The problem
Output every entry below exactly as it is written.

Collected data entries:
------------------------------------------------------------
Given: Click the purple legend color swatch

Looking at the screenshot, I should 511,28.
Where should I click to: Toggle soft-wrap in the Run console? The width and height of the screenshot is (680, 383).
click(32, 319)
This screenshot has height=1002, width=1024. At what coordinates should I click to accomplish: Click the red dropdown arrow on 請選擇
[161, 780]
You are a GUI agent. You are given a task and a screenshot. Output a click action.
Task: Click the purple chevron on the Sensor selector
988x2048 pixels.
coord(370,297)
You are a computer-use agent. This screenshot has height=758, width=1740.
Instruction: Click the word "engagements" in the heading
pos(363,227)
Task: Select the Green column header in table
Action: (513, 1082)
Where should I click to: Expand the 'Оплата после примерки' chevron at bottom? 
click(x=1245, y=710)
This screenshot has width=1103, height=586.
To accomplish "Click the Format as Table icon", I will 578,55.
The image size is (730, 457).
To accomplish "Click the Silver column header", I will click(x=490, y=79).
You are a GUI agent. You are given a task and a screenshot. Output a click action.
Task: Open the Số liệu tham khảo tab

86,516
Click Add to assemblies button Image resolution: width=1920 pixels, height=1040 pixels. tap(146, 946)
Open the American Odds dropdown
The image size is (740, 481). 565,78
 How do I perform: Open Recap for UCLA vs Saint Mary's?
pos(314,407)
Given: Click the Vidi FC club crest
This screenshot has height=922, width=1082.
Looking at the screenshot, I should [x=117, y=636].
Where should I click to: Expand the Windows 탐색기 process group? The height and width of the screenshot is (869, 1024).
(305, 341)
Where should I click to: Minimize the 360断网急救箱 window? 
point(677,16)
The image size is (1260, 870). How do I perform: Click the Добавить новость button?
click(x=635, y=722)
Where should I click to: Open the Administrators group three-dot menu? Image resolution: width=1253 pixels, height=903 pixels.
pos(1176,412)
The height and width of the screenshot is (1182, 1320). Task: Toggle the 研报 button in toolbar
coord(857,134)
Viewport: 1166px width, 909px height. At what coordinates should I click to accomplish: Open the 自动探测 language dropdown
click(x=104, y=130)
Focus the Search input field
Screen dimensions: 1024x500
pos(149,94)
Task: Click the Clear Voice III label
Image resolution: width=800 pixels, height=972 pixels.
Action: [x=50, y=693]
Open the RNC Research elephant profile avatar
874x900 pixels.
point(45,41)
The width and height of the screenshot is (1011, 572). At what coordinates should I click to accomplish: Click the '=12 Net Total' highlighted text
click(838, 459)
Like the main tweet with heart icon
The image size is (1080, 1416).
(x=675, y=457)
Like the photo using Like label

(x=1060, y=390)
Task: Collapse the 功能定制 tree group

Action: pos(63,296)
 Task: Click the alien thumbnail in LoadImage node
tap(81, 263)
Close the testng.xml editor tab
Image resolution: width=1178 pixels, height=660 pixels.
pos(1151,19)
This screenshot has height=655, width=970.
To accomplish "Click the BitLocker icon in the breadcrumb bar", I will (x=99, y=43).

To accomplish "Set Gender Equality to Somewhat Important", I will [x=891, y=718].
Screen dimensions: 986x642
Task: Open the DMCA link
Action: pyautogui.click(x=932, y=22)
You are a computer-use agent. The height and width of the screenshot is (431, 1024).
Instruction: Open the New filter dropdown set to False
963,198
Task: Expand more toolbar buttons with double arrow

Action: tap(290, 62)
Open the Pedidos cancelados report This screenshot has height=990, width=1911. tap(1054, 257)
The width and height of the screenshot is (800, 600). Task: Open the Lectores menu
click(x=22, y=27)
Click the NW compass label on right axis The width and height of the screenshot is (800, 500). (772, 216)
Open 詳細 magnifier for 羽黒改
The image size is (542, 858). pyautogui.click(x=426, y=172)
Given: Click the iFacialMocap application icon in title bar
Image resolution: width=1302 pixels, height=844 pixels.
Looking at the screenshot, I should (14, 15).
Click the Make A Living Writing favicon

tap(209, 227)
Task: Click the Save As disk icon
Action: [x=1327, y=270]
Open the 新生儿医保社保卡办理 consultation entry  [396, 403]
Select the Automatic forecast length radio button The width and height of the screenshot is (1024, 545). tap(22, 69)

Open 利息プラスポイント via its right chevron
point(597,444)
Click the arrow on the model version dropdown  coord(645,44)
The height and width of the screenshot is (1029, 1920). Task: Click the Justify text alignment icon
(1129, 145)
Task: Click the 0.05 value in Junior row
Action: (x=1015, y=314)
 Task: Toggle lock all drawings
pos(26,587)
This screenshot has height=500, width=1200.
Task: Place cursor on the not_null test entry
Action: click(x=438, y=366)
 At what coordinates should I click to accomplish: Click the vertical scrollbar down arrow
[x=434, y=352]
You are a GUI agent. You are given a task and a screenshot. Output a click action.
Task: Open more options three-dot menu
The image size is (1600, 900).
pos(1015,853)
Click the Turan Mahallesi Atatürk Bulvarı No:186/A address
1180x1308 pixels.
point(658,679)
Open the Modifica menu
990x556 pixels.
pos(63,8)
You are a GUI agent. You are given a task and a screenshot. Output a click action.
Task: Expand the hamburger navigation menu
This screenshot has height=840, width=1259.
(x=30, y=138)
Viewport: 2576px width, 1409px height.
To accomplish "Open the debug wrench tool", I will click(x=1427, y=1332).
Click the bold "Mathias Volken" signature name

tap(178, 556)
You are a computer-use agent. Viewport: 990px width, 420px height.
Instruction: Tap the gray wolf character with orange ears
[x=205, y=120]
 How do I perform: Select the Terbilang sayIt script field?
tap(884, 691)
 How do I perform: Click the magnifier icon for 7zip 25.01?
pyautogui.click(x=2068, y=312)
------------------------------------------------------------
Response to the task
Given: Click the purple legend color swatch

Looking at the screenshot, I should 511,28.
Where should I click to: Toggle soft-wrap in the Run console? The width and height of the screenshot is (680, 383).
click(32, 319)
This screenshot has height=1002, width=1024. At what coordinates should I click to accomplish: Click the red dropdown arrow on 請選擇
[161, 780]
You are a GUI agent. You are given a task and a screenshot. Output a click action.
Task: Click the purple chevron on the Sensor selector
988x2048 pixels.
coord(370,297)
You are a computer-use agent. This screenshot has height=758, width=1740.
Instruction: Click the word "engagements" in the heading
pos(363,227)
Task: Select the Green column header in table
Action: (513, 1082)
Where should I click to: Expand the 'Оплата после примерки' chevron at bottom? 
click(x=1245, y=710)
This screenshot has width=1103, height=586.
To accomplish "Click the Format as Table icon", I will 578,55.
The image size is (730, 457).
To accomplish "Click the Silver column header", I will click(x=490, y=79).
You are a GUI agent. You are given a task and a screenshot. Output a click action.
Task: Open the Số liệu tham khảo tab

86,516
Click Add to assemblies button Image resolution: width=1920 pixels, height=1040 pixels. tap(146, 946)
Open the American Odds dropdown
The image size is (740, 481). 565,78
 How do I perform: Open Recap for UCLA vs Saint Mary's?
pos(314,407)
Given: Click the Vidi FC club crest
This screenshot has height=922, width=1082.
Looking at the screenshot, I should [x=117, y=636].
Where should I click to: Expand the Windows 탐색기 process group? The height and width of the screenshot is (869, 1024).
(305, 341)
Where should I click to: Minimize the 360断网急救箱 window? 
point(677,16)
The image size is (1260, 870). How do I perform: Click the Добавить новость button?
click(x=635, y=722)
Where should I click to: Open the Administrators group three-dot menu? Image resolution: width=1253 pixels, height=903 pixels.
pos(1176,412)
The height and width of the screenshot is (1182, 1320). Task: Toggle the 研报 button in toolbar
coord(857,134)
Viewport: 1166px width, 909px height. At what coordinates should I click to accomplish: Open the 自动探测 language dropdown
click(x=104, y=130)
Focus the Search input field
Screen dimensions: 1024x500
pos(149,94)
Task: Click the Clear Voice III label
Image resolution: width=800 pixels, height=972 pixels.
Action: [x=50, y=693]
Open the RNC Research elephant profile avatar
874x900 pixels.
point(45,41)
The width and height of the screenshot is (1011, 572). At what coordinates should I click to accomplish: Click the '=12 Net Total' highlighted text
click(838, 459)
Like the main tweet with heart icon
The image size is (1080, 1416).
(x=675, y=457)
Like the photo using Like label

(x=1060, y=390)
Task: Collapse the 功能定制 tree group

Action: pos(63,296)
 Task: Click the alien thumbnail in LoadImage node
tap(81, 263)
Close the testng.xml editor tab
Image resolution: width=1178 pixels, height=660 pixels.
pos(1151,19)
This screenshot has height=655, width=970.
To accomplish "Click the BitLocker icon in the breadcrumb bar", I will (x=99, y=43).

To accomplish "Set Gender Equality to Somewhat Important", I will [x=891, y=718].
Screen dimensions: 986x642
Task: Open the DMCA link
Action: pyautogui.click(x=932, y=22)
You are a computer-use agent. The height and width of the screenshot is (431, 1024).
Instruction: Open the New filter dropdown set to False
963,198
Task: Expand more toolbar buttons with double arrow

Action: tap(290, 62)
Open the Pedidos cancelados report This screenshot has height=990, width=1911. tap(1054, 257)
The width and height of the screenshot is (800, 600). Task: Open the Lectores menu
click(x=22, y=27)
Click the NW compass label on right axis The width and height of the screenshot is (800, 500). (772, 216)
Open 詳細 magnifier for 羽黒改
The image size is (542, 858). pyautogui.click(x=426, y=172)
Given: Click the iFacialMocap application icon in title bar
Image resolution: width=1302 pixels, height=844 pixels.
Looking at the screenshot, I should (14, 15).
Click the Make A Living Writing favicon

tap(209, 227)
Task: Click the Save As disk icon
Action: [x=1327, y=270]
Open the 新生儿医保社保卡办理 consultation entry  [396, 403]
Select the Automatic forecast length radio button The width and height of the screenshot is (1024, 545). tap(22, 69)

Open 利息プラスポイント via its right chevron
point(597,444)
Click the arrow on the model version dropdown  coord(645,44)
The height and width of the screenshot is (1029, 1920). Task: Click the Justify text alignment icon
(1129, 145)
Task: Click the 0.05 value in Junior row
Action: (x=1015, y=314)
 Task: Toggle lock all drawings
pos(26,587)
This screenshot has height=500, width=1200.
Task: Place cursor on the not_null test entry
Action: click(x=438, y=366)
 At what coordinates should I click to accomplish: Click the vertical scrollbar down arrow
[x=434, y=352]
You are a GUI agent. You are given a task and a screenshot. Output a click action.
Task: Open more options three-dot menu
The image size is (1600, 900).
pos(1015,853)
Click the Turan Mahallesi Atatürk Bulvarı No:186/A address
1180x1308 pixels.
point(658,679)
Open the Modifica menu
990x556 pixels.
pos(63,8)
You are a GUI agent. You are given a task and a screenshot. Output a click action.
Task: Expand the hamburger navigation menu
This screenshot has height=840, width=1259.
(x=30, y=138)
Viewport: 2576px width, 1409px height.
To accomplish "Open the debug wrench tool", I will click(x=1427, y=1332).
Click the bold "Mathias Volken" signature name

tap(178, 556)
You are a computer-use agent. Viewport: 990px width, 420px height.
Instruction: Tap the gray wolf character with orange ears
[x=205, y=120]
 How do I perform: Select the Terbilang sayIt script field?
tap(884, 691)
 How do I perform: Click the magnifier icon for 7zip 25.01?
pyautogui.click(x=2068, y=312)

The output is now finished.